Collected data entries
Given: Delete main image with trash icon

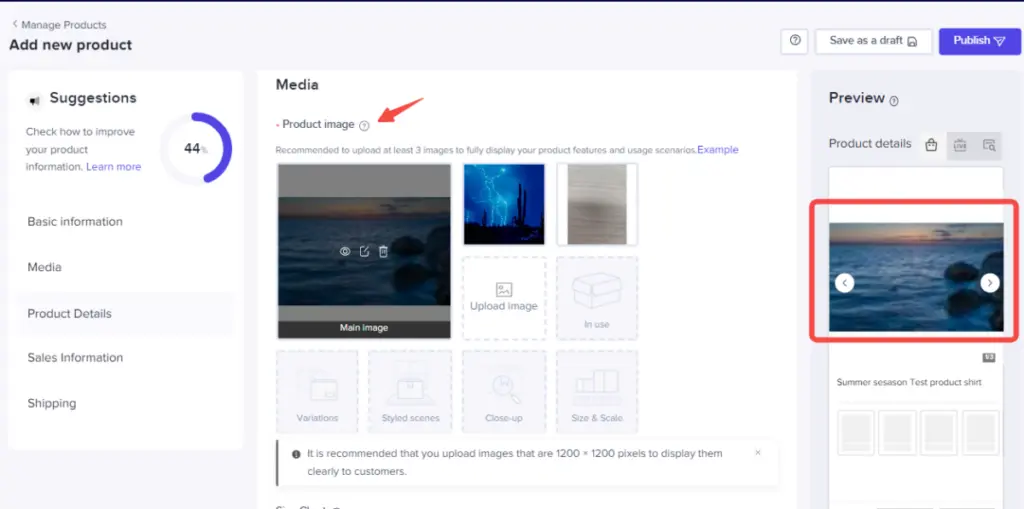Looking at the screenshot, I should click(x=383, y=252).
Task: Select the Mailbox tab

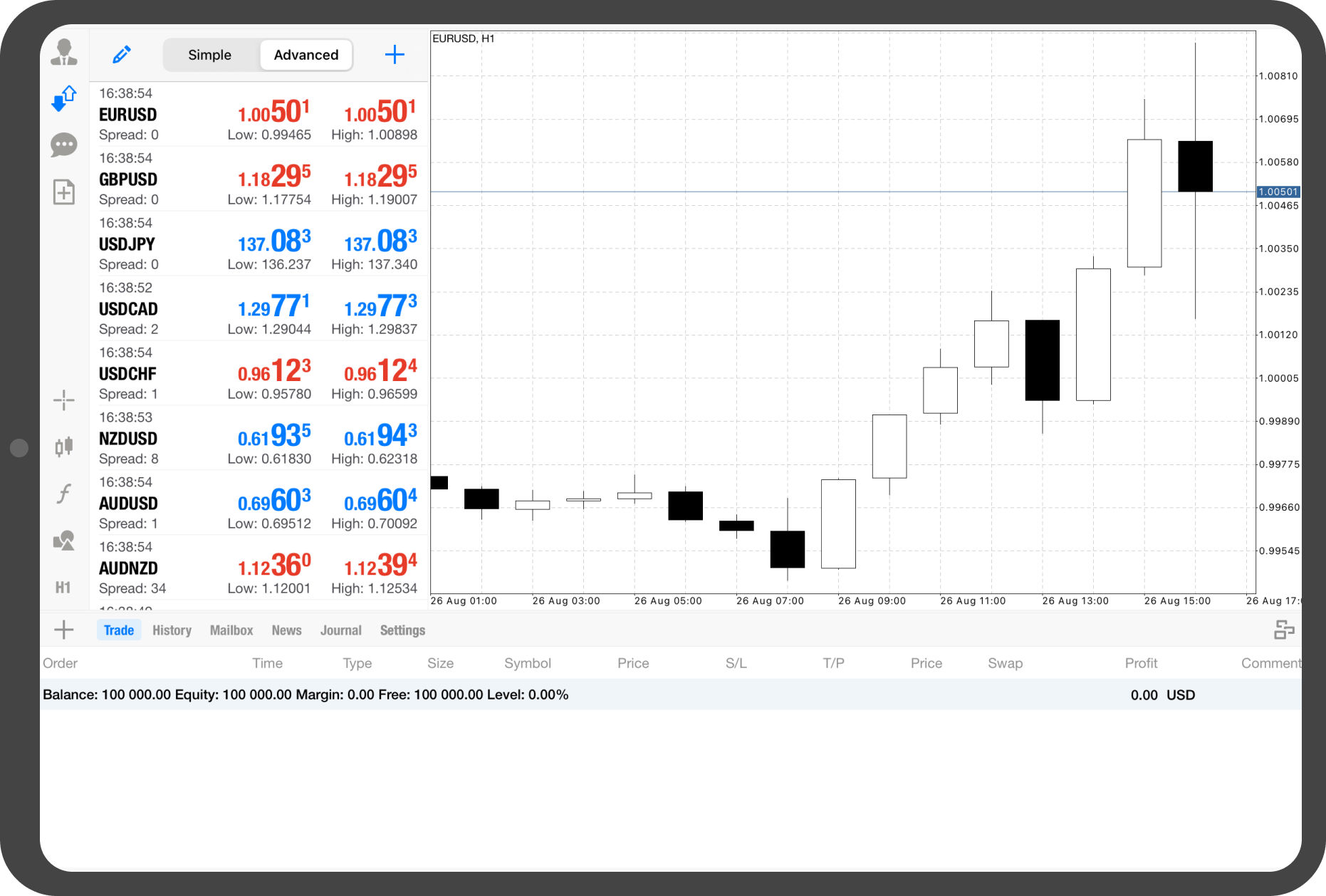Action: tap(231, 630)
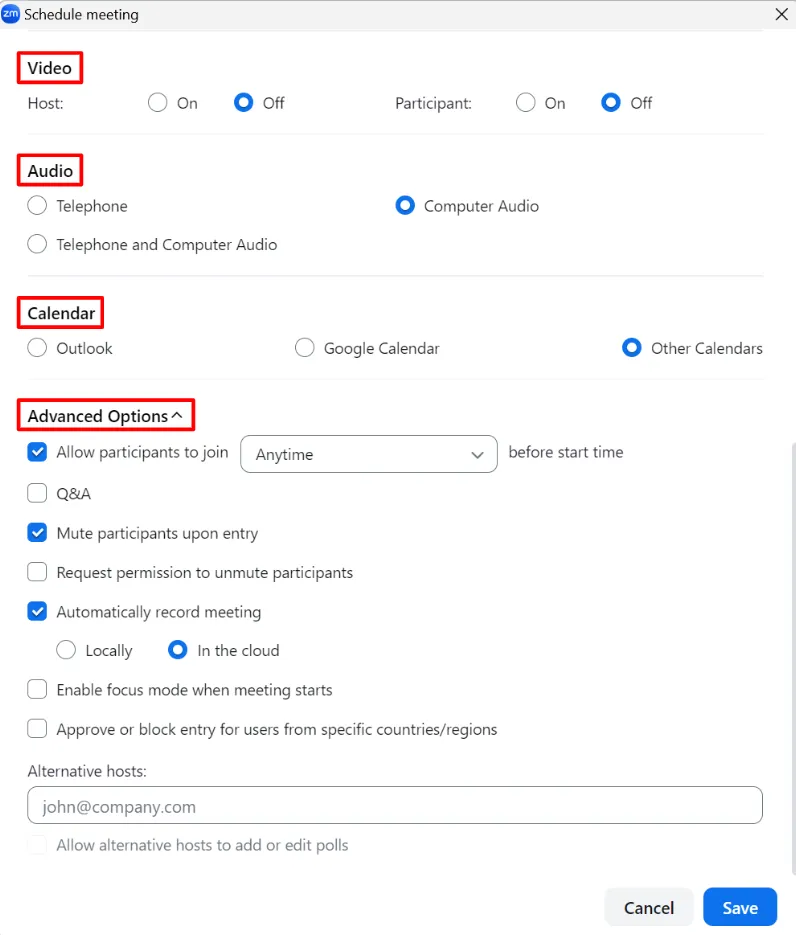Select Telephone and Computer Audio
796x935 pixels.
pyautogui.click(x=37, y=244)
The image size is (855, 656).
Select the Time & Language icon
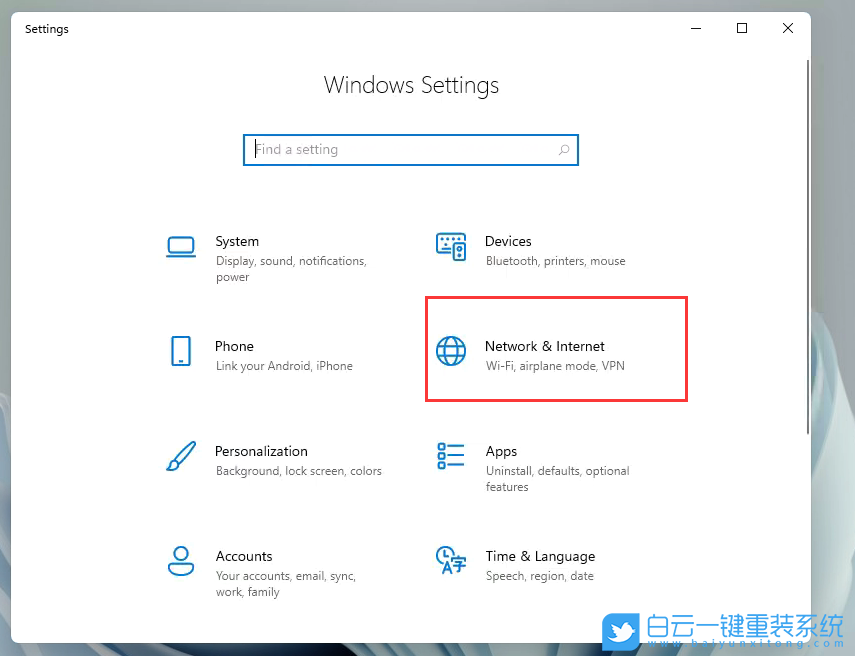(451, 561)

• [What to produce]: Return each record exactly as given, excluding any image.

• [Reply]:
Given: Delete main image with trash icon

Looking at the screenshot, I should click(x=383, y=252).
Task: Select the Mailbox tab

Action: tap(231, 630)
Select Telephone and Computer Audio
796x935 pixels.
pyautogui.click(x=37, y=244)
The image size is (855, 656).
Select the Time & Language icon
(451, 561)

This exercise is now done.